The Columbus Legacy and the Eurostar Platform

Germany's contribution to the International Space Station is physically embodied in the Columbus laboratory module — a 4.5-meter-diameter, 6.9-meter-long pressurized cylinder that has served as Europe's primary orbital research facility since its installation on the ISS in February 2008. Columbus was built under the prime contractorship of what is now Airbus Defence and Space, with final integration and system testing performed in Bremen before the module was flown to Kennedy Space Center aboard an Airbus Beluga transport aircraft in 2006.

Inside Columbus, up to three astronauts can work simultaneously in 25 cubic meters of laboratory space, conducting experiments in fluid physics, materials science, life sciences, and fundamental physics.
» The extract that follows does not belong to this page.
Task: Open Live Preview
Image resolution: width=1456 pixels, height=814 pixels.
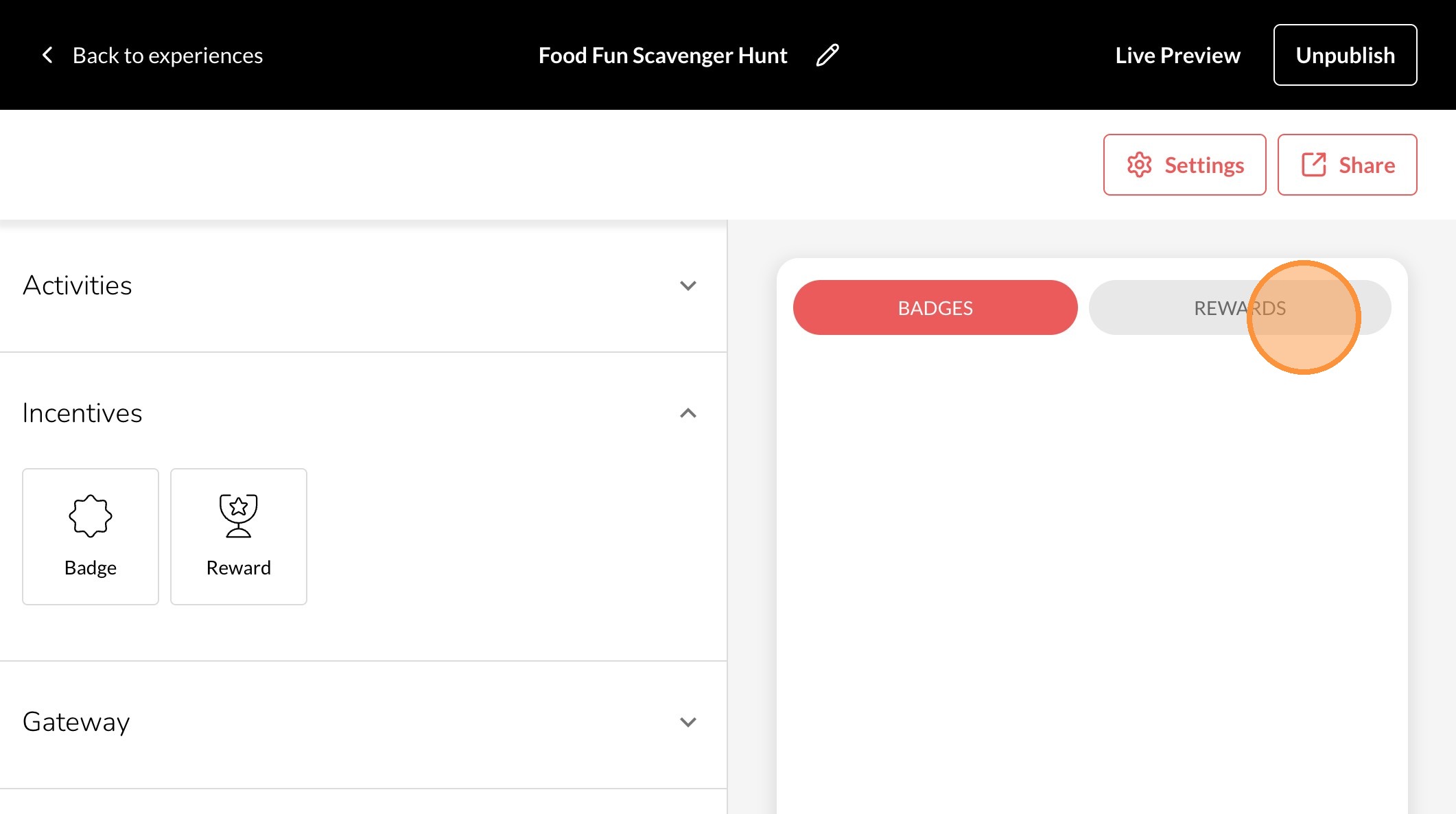Action: tap(1177, 55)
The laboratory is supplied with 20 kilowatts of electrical power from the station's solar arrays, with 13.5 kilowatts available for research facilities. Every German and European astronaut who has served on the ISS in the past 18 years has worked inside Columbus — it is, in a very real sense, Germany's room on the space station.

On the commercial side, Airbus Defence and Space is the manufacturer of the Eurostar telecommunications satellite platform — one of the most successful geostationary satellite product lines in history, with more than 70 units ordered and more than 55 successfully launched since 1990. The Eurostar Neo, the platform's latest evolution, incorporates electric propulsion and flexible payload configurations to serve the evolving demands of the telecommunications satellite market.

Mynaric: The Laser Link That Connected — and Then Was Acquired

The story of Mynaric is, in many ways, the most instructive cautionary tale in recent German space history. It demonstrates both the extraordinary technical capability that Germany's aerospace research ecosystem can produce and the brutal financial realities that confront deep-tech hardware companies trying to scale from laboratory to mass production.

From DLR Lab to NASDAQ

Mynaric was founded in 2009 as a spinoff from the German Aerospace Center's Institute of Communications and Navigation in Oberpfaffenhofen. Three former DLR researchers — Markus Knapek, Joachim Horwath, and Wolfram Peschko — recognized that the free-space optical communication technology they had developed at DLR could form the basis of a commercial product: compact laser communication terminals capable of transmitting data between satellites at speeds comparable to fiber-optic cables, without the need for radio frequency spectrum allocation.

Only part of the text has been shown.